[comp.arch] Throwaway: Speedup address formation for cache lookup

aglew@crhc.uiuc.edu (Andy Glew) (09/12/90)

Here's another of my throwaway ideas[*]:

Want to remove logic from the critical path of your processor?  Is
address formation/translation/cache lookup on the critical path?
Virtual caches remove address translation, but you still have address
formation - since typical addresses are formed by an addition
(AMD29000 notwithstanding) and cache lookup.

Problem: the address addition has to be completed before cache lookup.
   That might be a while for 64 bit addresses.
(Well, you can play around with self timing, or piping out the lsbs
before the msbs have formed).
    (Or you can use the IBM trick of assuming that the next address
will be in the same set as previously accessed, to reduce cache setup)

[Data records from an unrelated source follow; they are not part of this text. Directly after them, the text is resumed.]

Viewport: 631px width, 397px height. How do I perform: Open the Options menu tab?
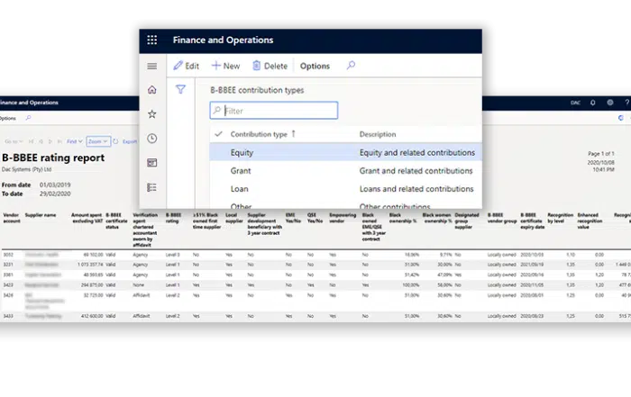[315, 66]
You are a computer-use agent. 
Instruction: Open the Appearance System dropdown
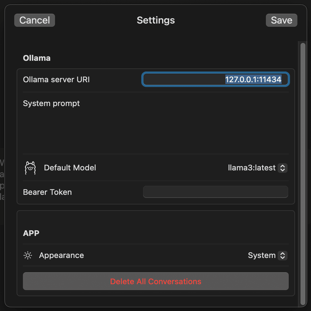pos(267,255)
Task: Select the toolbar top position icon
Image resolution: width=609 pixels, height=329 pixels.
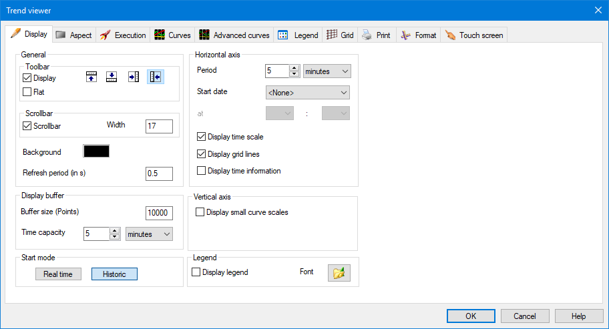Action: point(92,77)
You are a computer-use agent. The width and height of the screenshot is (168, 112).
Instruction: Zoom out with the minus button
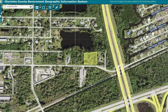point(1,11)
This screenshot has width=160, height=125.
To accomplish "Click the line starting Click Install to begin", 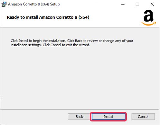I will pos(72,41).
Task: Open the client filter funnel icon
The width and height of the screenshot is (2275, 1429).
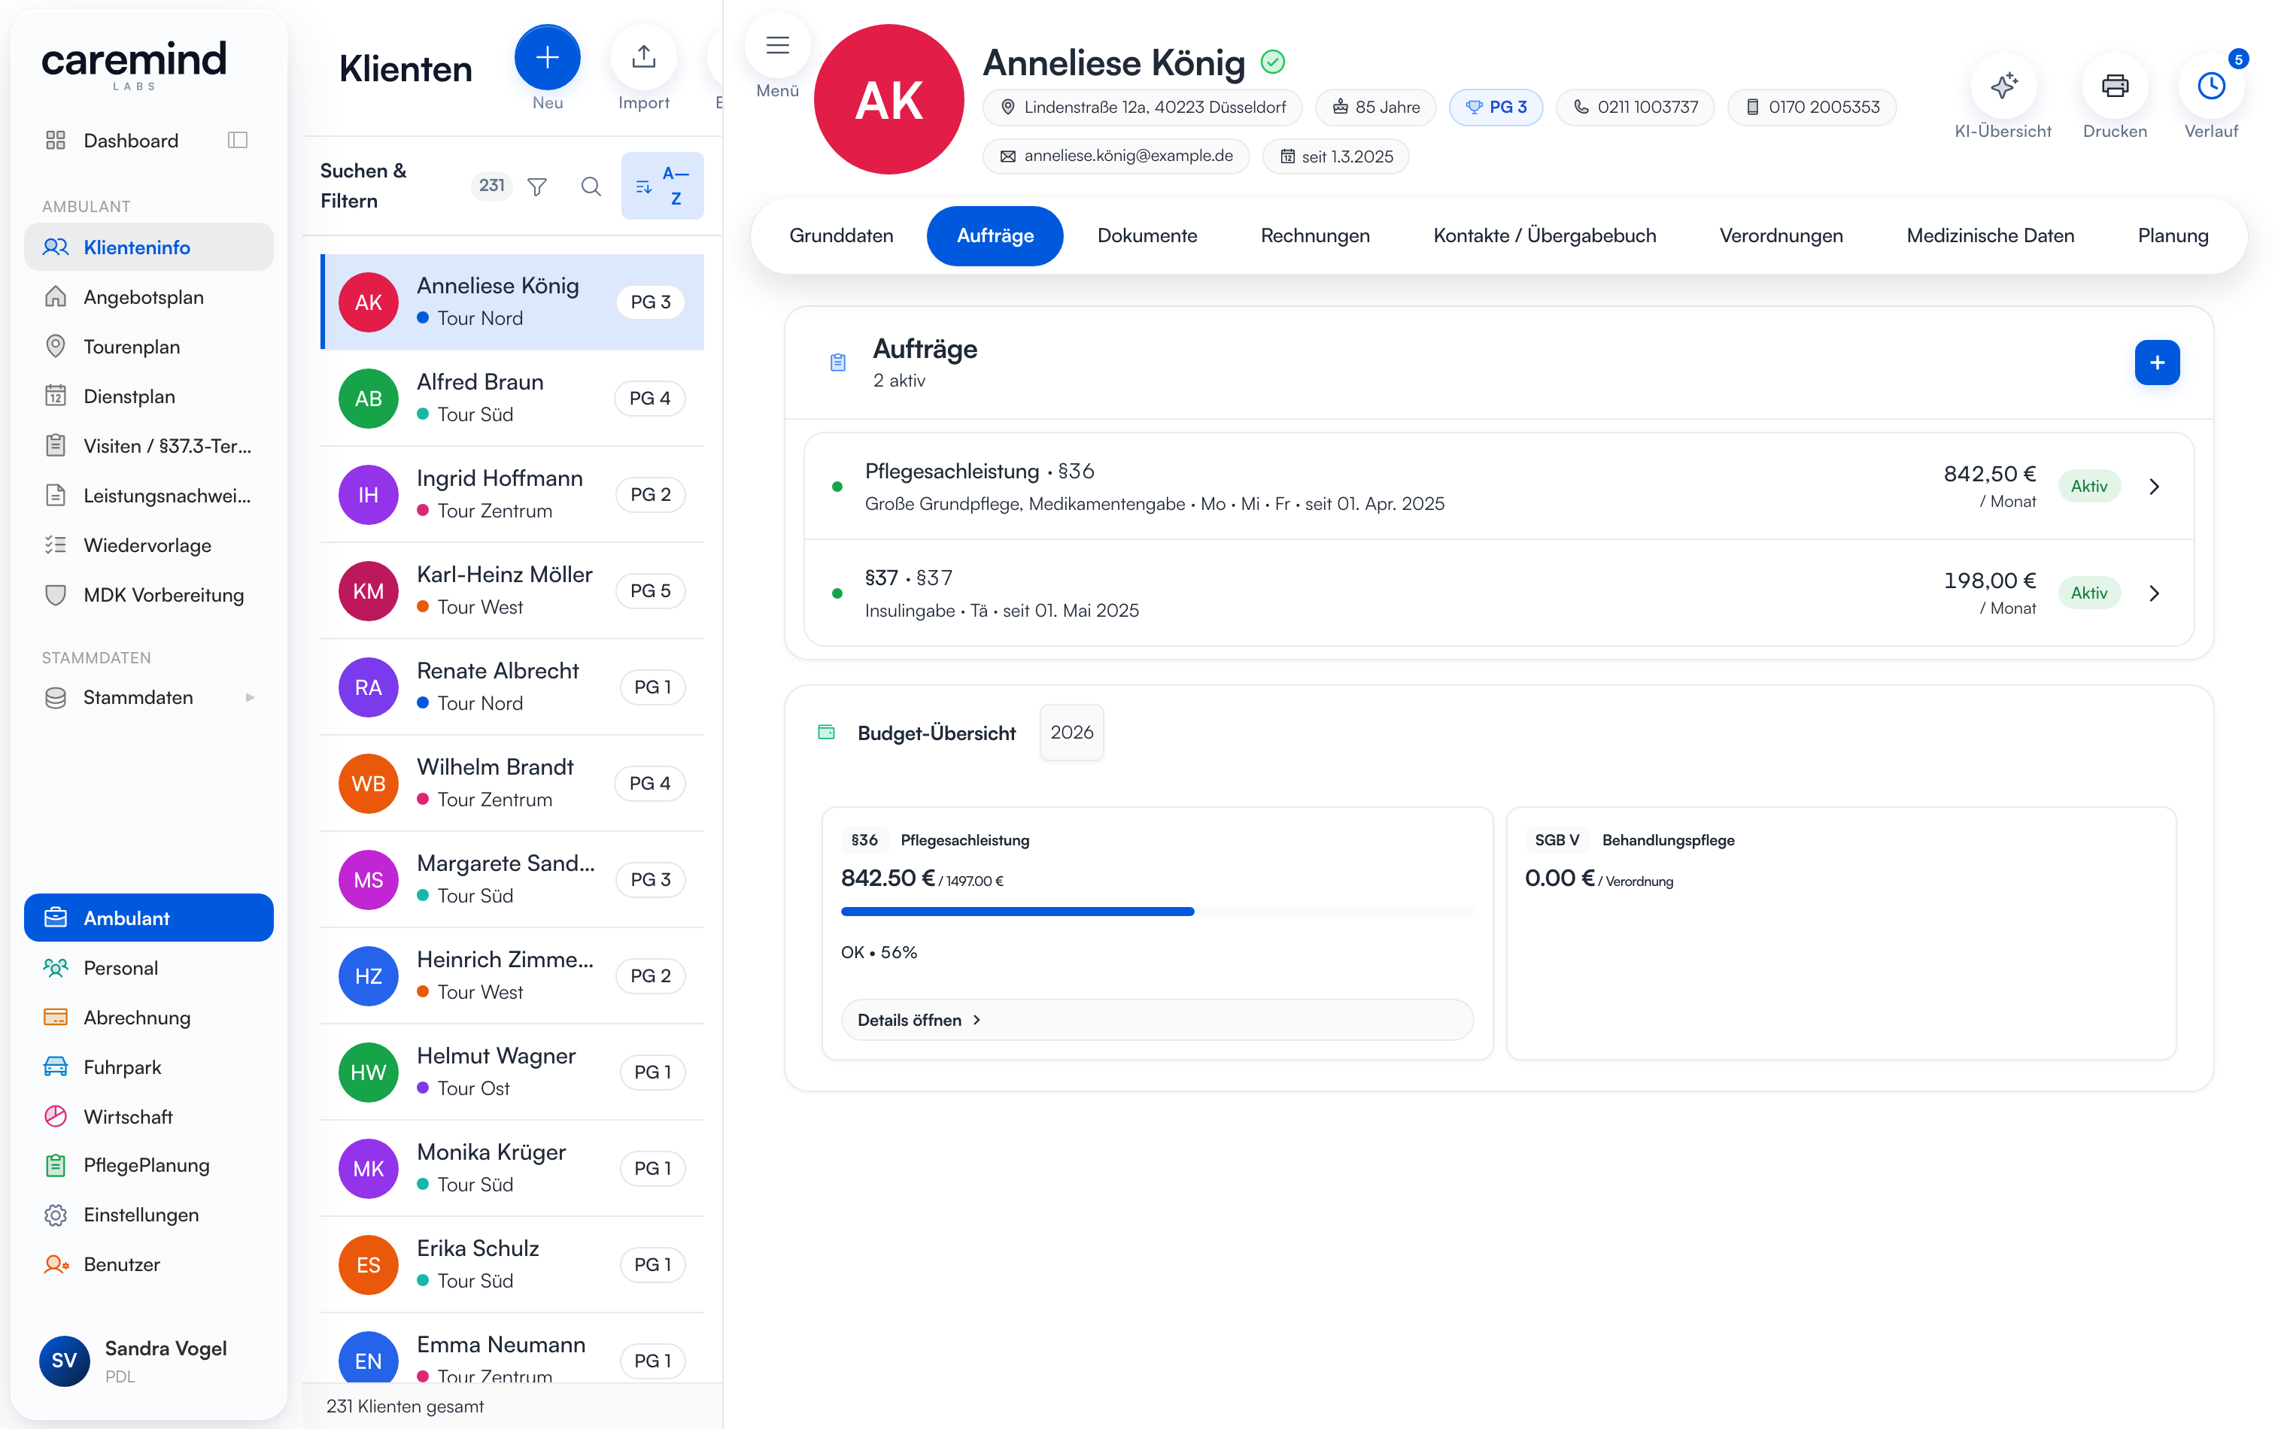Action: pos(537,186)
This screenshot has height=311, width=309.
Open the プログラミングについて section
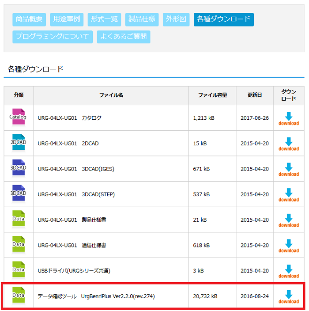[x=53, y=37]
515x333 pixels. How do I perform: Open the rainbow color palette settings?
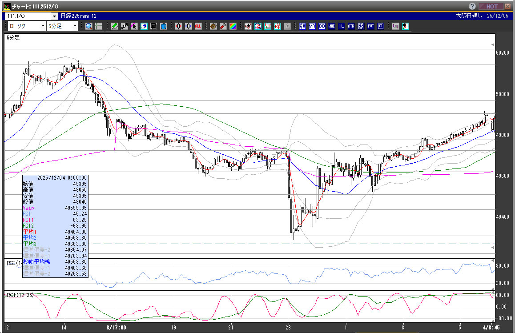tap(233, 26)
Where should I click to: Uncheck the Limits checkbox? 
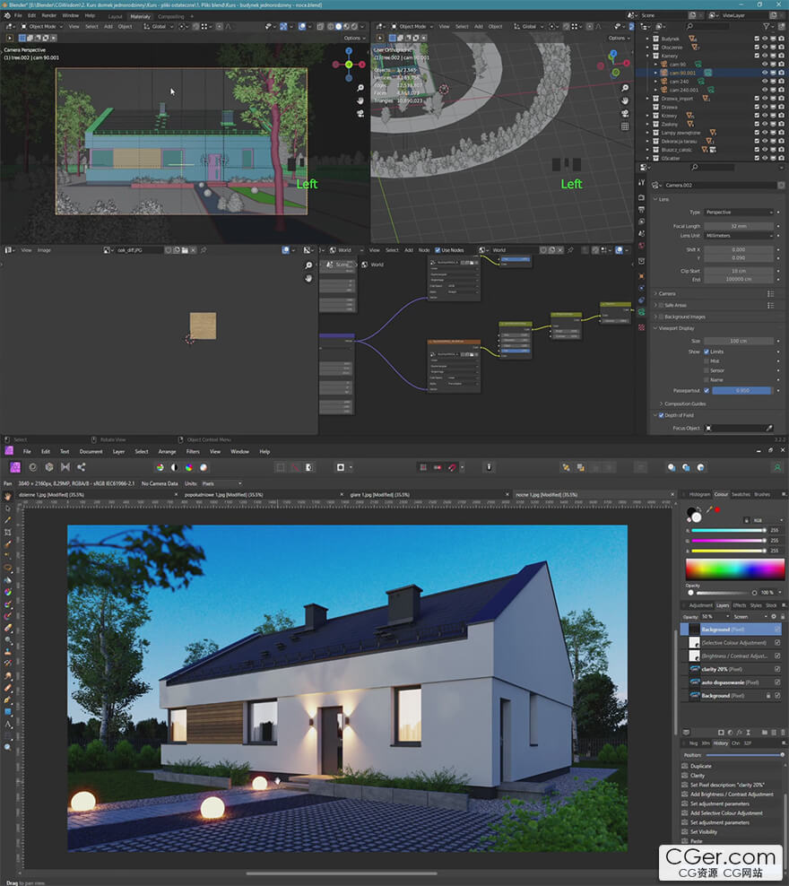click(x=707, y=352)
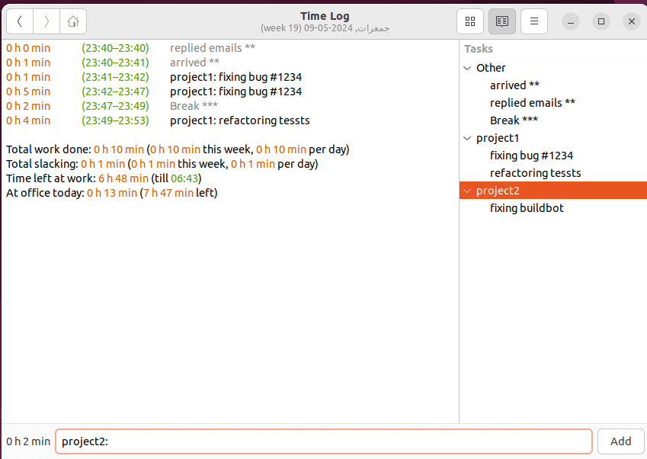Click the book-style detail view icon
The height and width of the screenshot is (459, 647).
click(x=501, y=21)
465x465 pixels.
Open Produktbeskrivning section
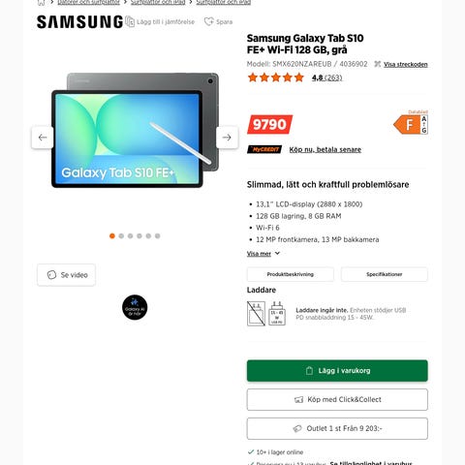click(291, 274)
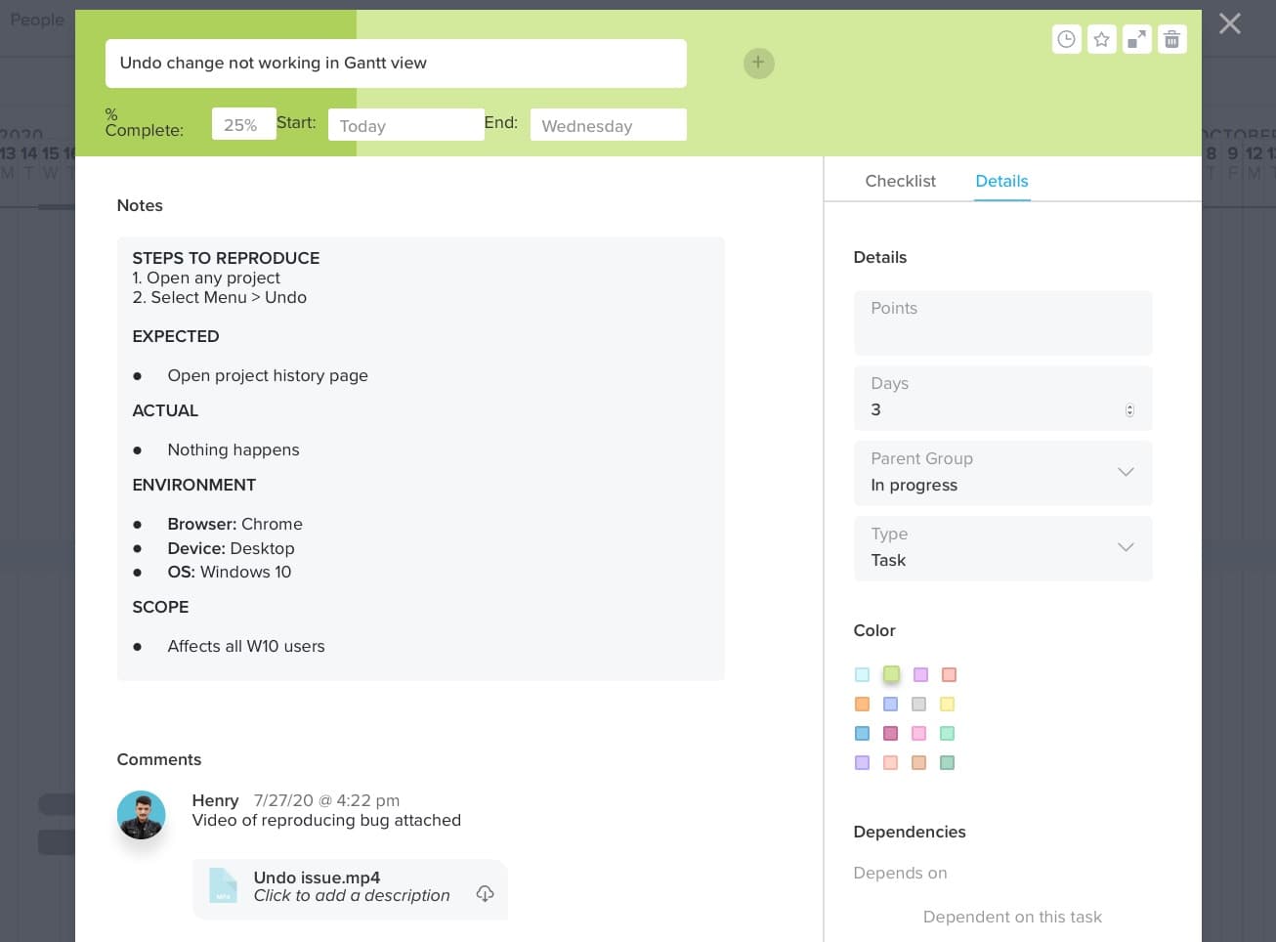Select the dark magenta color swatch
Viewport: 1276px width, 942px height.
pos(890,733)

Possible hacks to reduce the need to wait for the address addition:

(1) Many addresses have limited carry propagation.  In the extreme case,
    you could just OR the base+index together and send that to the cache quickly,
    falling back to using the full addition in case of an error.
    (I've already published results on the degree of success of ORing).
    Or, you can use limited cary length propagate circuits, which are 
    possibly faster than full carry propagate, again, with fallback in case
    of error.

(2) Most variables are accessed in only two possible ways:  either by a full pointer,
    or by a single fixed base and offset.  Usually only one of the many possible
    base+offset pairs is used.  If this statement is true for all variables
    in a cache line, then triple the tags (one full address, one base+index)
    might be used, with triple the match logic.  
    	This might permit the base+index to be sent directly to the cache, 
    although the extra circuitry + delays might lose any potential speedup.

    Like I said, they're throwaway ideas.

[*] I'm bored, waiting for a trace collection to finish.
--
Andy Glew, a-glew@uiuc.edu [get ph nameserver from uxc.cso.uiuc.edu:net/qi]

hankd@dynamo.ecn.purdue.edu (Hank Dietz) (09/14/90)

In article <AGLEW.90Sep11231456@dwarfs.crhc.uiuc.edu> aglew@crhc.uiuc.edu (Andy Glew) writes:
>Here's another of my throwaway ideas[*]:
...
>Possible hacks to reduce the need to wait for the address addition:
>
>(1) Many addresses have limited carry propagation.  In the extreme case,
>    you could just OR the base+index together and send that to the cache quickly,
>    falling back to using the full addition in case of an error.
...
>(2) Most variables are accessed in only two possible ways:  either by a full pointer,
>    or by a single fixed base and offset.  Usually only one of the many possible
>    base+offset pairs is used.  If this statement is true for all variables
>    in a cache line, then triple the tags (one full address, one base+index)
>    might be used, with triple the match logic.

How about these instead:

[3]	Although ORing an offset in works fine give small offsets and a
	compiler which performs the appropriate data layout, the size
	constraint sucks.  Unlike OR, XOR can be used without imposing
	a size constraint.  Sure, the data structure's elements end up
	arranged in a rather random-looking memory sequence, but so what?
	This is well within the grasp of a smart compiler.

[4]	Gray codes only have one bit change for increment.  By using such an
	address encoding, things can be simplified, but this gets somewhat
	nasty to deal with...  I think.

						-hankd@ecn.purdue.edu

jack@leo.UUCP (Jack Benkual) (09/14/90)

In article <AGLEW.90Sep11231456@dwarfs.crhc.uiuc.edu>, aglew@crhc.uiuc.edu (Andy Glew) writes:
$ Here's another of my throwaway ideas[*]:
$ 
$ Want to remove logic from the critical path of your processor?  Is
$ address formation/translation/cache lookup on the critical path?
$ ....
$ Problem: the address addition has to be completed before cache lookup.
$    That might be a while for 64 bit addresses.
$..... 
$ (1) Many addresses have limited carry propagation.  .....
$     possibly faster than full carry propagate, again, with fallback in case
$     of error.
$ 
$ (2) Most variables are accessed in only two possible ways: 
$     either by a full pointer, or by a single fixed base and offset. .....
$     in a cache line, then triple the tags (one full address, one base+index)
$     might be used, with triple the match logic.  
$     	This might permit the base+index to be sent directly to the cache, 
$     although the extra circuitry + delays might lose any potential speedup.

The above optimizations as well as the following ones are possible when on
chip caches and MMU's are used:

  (3) The cache index address bits are typically divided in two groups. One
  group is decoded to access the selected row and the other group is used to
  select the column that is desired. The row decoding needs to be done first.
  Interesting simplifications occur when you try to perform an add and
  decode. So one can build a row decoder that gets two operands and an expected
  carry from the lower order bits. It can try to fetch both possible addresses
  regardless the incoming carry and let the multiplexer select between the
  two. In any case relatively small number of bits need to be added to start
  accessing the cache. This can be balanced by moving more bits to the 
  multiplexing phase.